The CPU and GPU markets are linked but independent. Every computer integrates, by default, a graphic processing unit inside its CPU. But discrete GPU chips, like the ones provided by Nvidia, are used by hard-core gamers, machine-learning researchers or crypto-miners in addition to their machine’s generic chip as they need the extra power of a dedicated and specialized solution.
In its April 13th positive earnings pre-announcement and investor day, Nvdia presented the roadmap of a new AI-dedicated computing architecture targeted to supercomputing and/or hyperscale data center platforms. This CPU will be tightly integrated with Nvidia’s existing graphic chips GPU in order to provide a very powerful CPU-GPU combination.
This new product line, called Grace, will rely on the CPU base design from ARM Holdings, a UK company that Nvidia is in the process of acquiring.
A serious alternative to the Intel-AMD combo is awaited since the late 90s when all the other microprocessor architectures (DEC Alpha, Sun SPARC…) gradually disappeared. For the last 20 years or so, many attempts of bringing competing chips to the market failed either because the companies behind them had not enough firepower to establish their new architecture or because the use case of these new chips was not clear enough in terms of total costs and also because relevant software was not fully available.
Nvidia has the financial resources, R&D expertise, foundry access and customer base to make this attempt a meaningful success. Furthermore, over the past 2-3 years, hyperscalers like Amazon and Google also started to develop ARM-based in-house solutions for their own data centers.
The world’s largest buyers of server equipment have an obvious interest to reduce the Intel-AMD domination as an ARM-based chip could be fully customized to their specific needs. The result is an optimized ratio of computing power to energy consumption, a key factor for these companies operating massive data centers running tens of thousands of CPUs.

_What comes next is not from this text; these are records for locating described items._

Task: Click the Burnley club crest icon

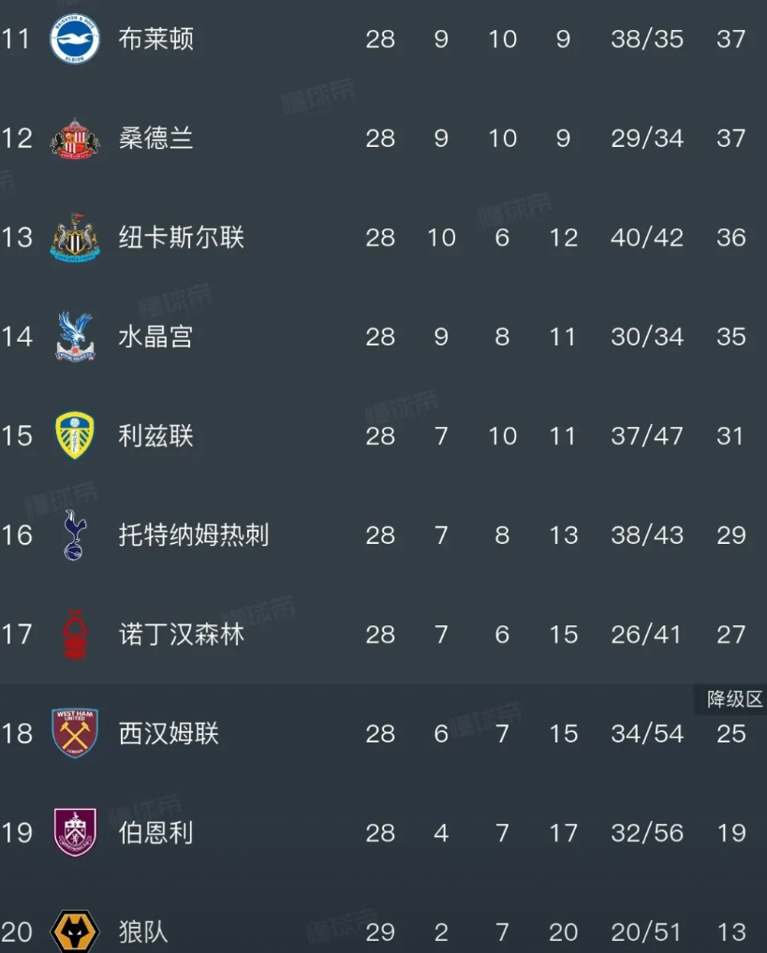Action: pyautogui.click(x=75, y=833)
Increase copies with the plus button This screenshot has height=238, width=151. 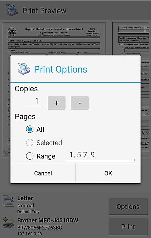[x=57, y=103]
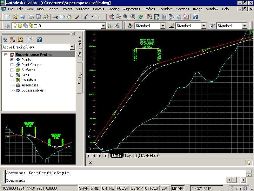The image size is (254, 191).
Task: Click the Save icon in the toolbar
Action: click(22, 17)
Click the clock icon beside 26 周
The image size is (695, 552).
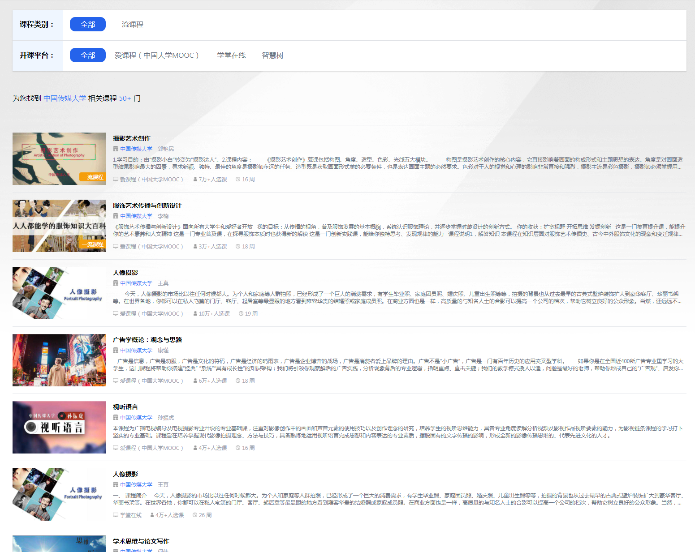tap(195, 515)
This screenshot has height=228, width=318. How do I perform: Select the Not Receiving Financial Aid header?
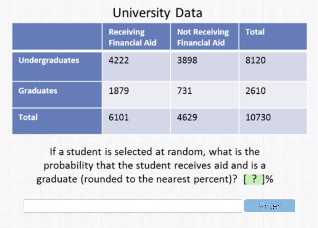click(203, 37)
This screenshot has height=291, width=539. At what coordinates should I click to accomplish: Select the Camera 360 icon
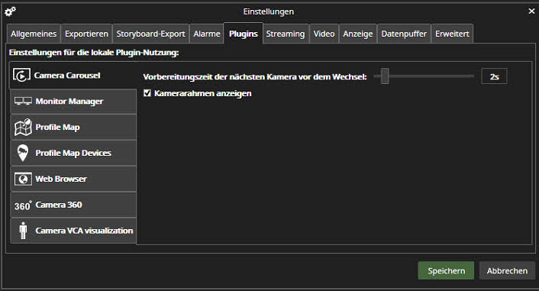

The cloud computing world is in a perpetual movement and has become the main driver of evolutions in the IT space. The hyperscalers interest added to Nvidia’s top-notch design represents a formidable force that will trigger, without doubt, a tsunami in the microprocessor world. This initiative massively expands Nvidia’s addressable market (around x2) and is likely to strengthen its competitive position in the data center market as a whole and more specifically in AI-hungry applications such as autonomous driving.